Scheduler Configuration
You need to configure how your robot's nodes execute: which ones get real-time threads, how to handle deadline misses, and what order nodes tick in. This guide covers the full scheduler and node builder API.
When To Use This
- You are moving beyond the defaults and need per-node timing, priority, or failure handling
- You need to assign execution classes (RT, Compute, Event, AsyncIo) to different workloads
- You are configuring a production system with watchdogs, blackbox, or RT requirements
Use Scheduler Concepts instead if you need to understand how the scheduler works before configuring it.
Prerequisites
- Familiarity with Nodes and Scheduler
- Understanding of Execution Classes
Creating a Scheduler
Every scheduler starts with Scheduler::new(). From there you can optionally set global parameters with builder methods before adding nodes:
// simplified
use horus::prelude::*;
fn main() -> Result<()> {
let mut scheduler = Scheduler::new()
.tick_rate(1000_u64.hz()); // Global tick rate (default: 100 Hz)
// ... add nodes ...
scheduler.run()?;
Ok(())
}
Builder Methods
| Method | Description | Default |
|---|---|---|
.tick_rate(freq) | Global scheduler tick rate | 100 Hz |
.deterministic(bool) | Deterministic mode — SimClock, dependency ordering, seeded RNG. See Deterministic Mode | false |
.watchdog(Duration) | Frozen node detection — auto-creates safety monitor | disabled |
.blackbox(size_mb) | BlackBox flight recorder (n MB ring buffer) | disabled |
.max_deadline_misses(n) | Emergency stop after n deadline misses | 100 |
.require_rt() | Hard real-time — panics without RT capabilities | — |
.prefer_rt() | Request RT features (degrades gracefully) | — |
.cores(&[usize]) | Pin scheduler threads to specific CPU cores | all cores |
.verbose(bool) | Enable/disable non-emergency logging | true |
.with_recording() | Enable record/replay | — |
.telemetry(endpoint) | Export telemetry to UDP/file endpoint | disabled |
Adding Nodes
Add nodes with scheduler.add(n), then chain configuration calls, and finalize with .build()?:
// simplified
use horus::prelude::*;
fn main() -> Result<()> {
let mut scheduler = Scheduler::new()
.tick_rate(1000_u64.hz());
// Real-time motor control — runs first every tick
scheduler.add(MotorController::new("arm"))
.order(0)
.rate(1000_u64.hz())
.on_miss(Miss::SafeMode)
.build()?;
// Sensor node — high priority, custom rate
scheduler.add(LidarDriver::new("/dev/lidar0"))
.order(10)
.rate(500_u64.hz())
.build()?;
// Compute-heavy planning — runs on a worker thread
scheduler.add(PathPlanner::new())
.order(50)
.compute()
.build()?;
// Event-driven node — wakes only when the topic has new data
scheduler.add(CollisionChecker::new())
.on("lidar.points")
.build()?;
// Async I/O — network or disk, never blocks the real-time loop
scheduler.add(TelemetryUploader::new())
.order(200)
.async_io()
.rate(10_u64.hz())
.build()?;
scheduler.run()?;
Ok(())
}
Execution Classes
Every node belongs to exactly one execution class. Set it in the builder chain:
| Method | Class | Description |
|---|---|---|
.compute() | Compute | Offloaded to a worker thread pool. Use for planning, SLAM, or ML inference. |
.on(topic) | Event-Driven | Wakes only when the named topic receives new data. |
.async_io() | Async I/O | Runs on an async executor. Use for network, disk, or cloud calls. |
If no execution class is specified, the node defaults to BestEffort.
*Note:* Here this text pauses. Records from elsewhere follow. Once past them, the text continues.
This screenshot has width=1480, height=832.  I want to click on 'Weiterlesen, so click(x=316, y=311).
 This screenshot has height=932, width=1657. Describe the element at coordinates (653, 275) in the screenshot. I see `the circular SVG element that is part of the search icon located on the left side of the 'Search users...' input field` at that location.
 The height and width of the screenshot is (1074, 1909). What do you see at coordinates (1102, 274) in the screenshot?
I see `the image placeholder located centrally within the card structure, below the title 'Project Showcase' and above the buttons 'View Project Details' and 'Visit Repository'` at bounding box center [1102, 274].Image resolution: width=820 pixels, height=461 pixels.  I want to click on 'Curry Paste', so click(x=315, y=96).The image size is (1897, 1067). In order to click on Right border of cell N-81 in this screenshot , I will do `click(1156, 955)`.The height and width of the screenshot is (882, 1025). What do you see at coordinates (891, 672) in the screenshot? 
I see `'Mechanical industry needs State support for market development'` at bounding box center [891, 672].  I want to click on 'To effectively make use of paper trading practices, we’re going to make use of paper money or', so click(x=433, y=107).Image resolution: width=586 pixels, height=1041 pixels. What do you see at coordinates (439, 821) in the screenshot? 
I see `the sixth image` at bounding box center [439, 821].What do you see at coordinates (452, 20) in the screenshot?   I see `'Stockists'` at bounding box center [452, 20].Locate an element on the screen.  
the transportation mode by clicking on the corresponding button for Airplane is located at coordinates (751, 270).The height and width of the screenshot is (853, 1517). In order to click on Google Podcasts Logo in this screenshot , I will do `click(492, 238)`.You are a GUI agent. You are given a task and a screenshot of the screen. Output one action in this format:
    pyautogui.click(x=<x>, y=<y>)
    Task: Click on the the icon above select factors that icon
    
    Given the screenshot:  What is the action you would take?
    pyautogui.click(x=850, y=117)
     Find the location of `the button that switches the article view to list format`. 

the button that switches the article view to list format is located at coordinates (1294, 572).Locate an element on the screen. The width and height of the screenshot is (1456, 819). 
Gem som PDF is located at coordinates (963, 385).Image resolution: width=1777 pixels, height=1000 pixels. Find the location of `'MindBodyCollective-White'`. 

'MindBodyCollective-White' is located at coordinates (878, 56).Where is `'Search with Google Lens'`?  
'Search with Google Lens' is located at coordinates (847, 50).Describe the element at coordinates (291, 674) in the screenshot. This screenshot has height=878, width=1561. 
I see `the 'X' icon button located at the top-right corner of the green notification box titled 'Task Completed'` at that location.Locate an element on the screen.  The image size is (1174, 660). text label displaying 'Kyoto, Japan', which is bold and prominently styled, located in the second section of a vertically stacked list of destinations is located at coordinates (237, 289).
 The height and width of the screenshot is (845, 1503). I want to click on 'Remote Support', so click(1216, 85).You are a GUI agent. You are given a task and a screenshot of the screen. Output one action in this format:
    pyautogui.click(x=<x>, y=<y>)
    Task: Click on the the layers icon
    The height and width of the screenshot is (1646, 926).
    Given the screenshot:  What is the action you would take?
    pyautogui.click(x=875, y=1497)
A node is automatically promoted to the RT class when you set .rate(Frequency) (which auto-derives budget at 80% and deadline at 95% of the period).
When to Use Each Class
- RT (auto-detected) — Motor controllers, safety monitors, sensor fusion, anything that must run every tick with bounded latency. Triggered by
.rate(Frequency)on a BestEffort node. .compute()— Path planning, point cloud processing, ML inference. These can take longer than a single tick without blocking RT nodes..on(topic)— Collision detection, event handlers, reactive behaviors. Only runs when there is new data, saving CPU when idle..async_io()— Telemetry upload, log shipping, cloud API calls. Never blocks any real-time or compute work.
What each class means for your robot:
- RT — Your motor controller sends PWM commands every millisecond. Missing one cycle causes the motor to overshoot. This node needs a dedicated RT thread.
- Compute — Your SLAM algorithm takes 50ms to process a lidar scan. If it runs on the RT thread, the motor controller misses 50 deadlines. Compute nodes run on a separate thread pool.
- Event — Your collision detector only needs to run when new lidar data arrives, not every cycle. Event nodes sleep until their topic gets a message.
- AsyncIo — Your telemetry node uploads data to a cloud server. Network calls can take seconds. AsyncIo nodes run on a tokio thread pool so they never block anything.
- BestEffort — Your debug logger. Runs on the main thread when there's time, no timing guarantees.
Per-Node Configuration
Ordering and Timing
| Method | Description |
|---|---|
.order(n) | Execution priority within a tick (lower = runs first) |
.rate(Frequency) | Node-specific tick rate — auto-derives budget (80%) and deadline (95%), auto-marks as RT |
.budget(Duration) | Override auto-derived tick budget (max execution time) |
.deadline(Duration) | Override auto-derived absolute deadline |
.on_miss(Miss) | What to do on deadline miss (Miss::Warn, Miss::Skip, Miss::SafeMode, Miss::Stop) |
RT Configuration
| Method | Description |
|---|---|
.priority(i32) | OS thread priority (SCHED_FIFO 1-99) for this node's RT thread |
.core(usize) | Pin this node's RT thread to a specific CPU core |
.watchdog(Duration) | Per-node watchdog timeout (overrides scheduler global) |
These are only meaningful for RT nodes (nodes with .rate()). They require Linux with CAP_SYS_NICE and degrade gracefully when RT capabilities are unavailable.
// simplified
// Safety-critical node: highest priority, pinned to core 2, tight watchdog
scheduler.add(EmergencyStop::new())
.order(0)
.rate(1000_u64.hz())
.priority(99)
.core(2)
.watchdog(2_u64.ms())
.on_miss(Miss::Stop)
.build()?;
// Logger: long watchdog, async I/O
scheduler.add(Logger::new())
.order(200)
.async_io()
.watchdog(5_u64.secs())
.build()?;
Failure Policy
| Method | Description |
|---|---|
.failure_policy(policy) | Per-node failure handling (see Fault Tolerance) |
.build() | Finalize and register the node (returns Result) |
Order Guidelines
- 0-9: Critical real-time (motor control, safety)
- 10-49: High priority (sensors, fast control loops)
- 50-99: Normal priority (processing, planning)
- 100-199: Low priority (logging, diagnostics)
- 200+: Background (telemetry, non-essential)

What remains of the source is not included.